Sarcoma got more attention than usual at the annual conference of the Association of Oncology Social Work this week in Boston when Doug Ulman spoke. The CEO of LIVESTRONG, based in Austin, was diagnosed with chondrosarcoma at 19 and, a few months later, with melanoma.

Because the great majority of cancer nonprofits raise money for research, he said, LIVESTRONG chose to focus on patient services instead. So does the Sarcoma Alliance, a national nonprofit founded in 1999 in Mill Valley, Calif., just north of San Francisco, Siegel said.

Charlie Lustman of Paia, Hawaii, gave a shout out to the Alliance while entertaining the social workers with songs from his pop operetta "Made Me Nuclear," about his experiences as an osteosarcoma survivor with a prosthetic jaw.

Siegel, a survivor of metastatic leiomyosarcoma who lives in Tampa, said she attended to learn about additional resources for cancer patients and to inform social workers about the Alliance's programs, which provide information as well as emotional and financial help to people affected by sarcoma.

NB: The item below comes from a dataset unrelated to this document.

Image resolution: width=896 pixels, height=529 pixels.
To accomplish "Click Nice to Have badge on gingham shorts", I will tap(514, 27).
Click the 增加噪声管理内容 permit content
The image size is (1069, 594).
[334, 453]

Psychosocial specialist Yvette Colón, Ph.D., of the MetaCancer Foundation in Rockville, Md., said 528 people registered for the conference, the most ever. Her foundation assists people living with metastatic or advanced cancer.

Siegel talked to her about caregivers who get support from social workers, nurses, doctors, etc., in the hospital -- until their loved one dies.

"When caregivers lose their loved ones, they also may lose the community that provided support to both," Colón replied. "We must acknowledge this disenfranchised grief and make sure that we help caregivers on their continued journey."

To do that, the Sarcoma Alliance created a section on grief, with an article by Sue Embree-Davis, a licensed marriage and family therapist in Vallejo, Calif., specializing in grief recovery for both children and adults. She lost her son, Rich Embree, in 2003, just after his 25th birthday. His original diagnosis of epithelioid sarcoma had been changed to undifferentiated.

When grief is new, she suggests people get exercise every day, eat something at every meal, get a good night's sleep, and get together with friends outside the home. For more details, visit sarcomaalliance.org/grieving. Embree-Davis said she plans to do another article for grieving children, and the Alliance will add links to more resources.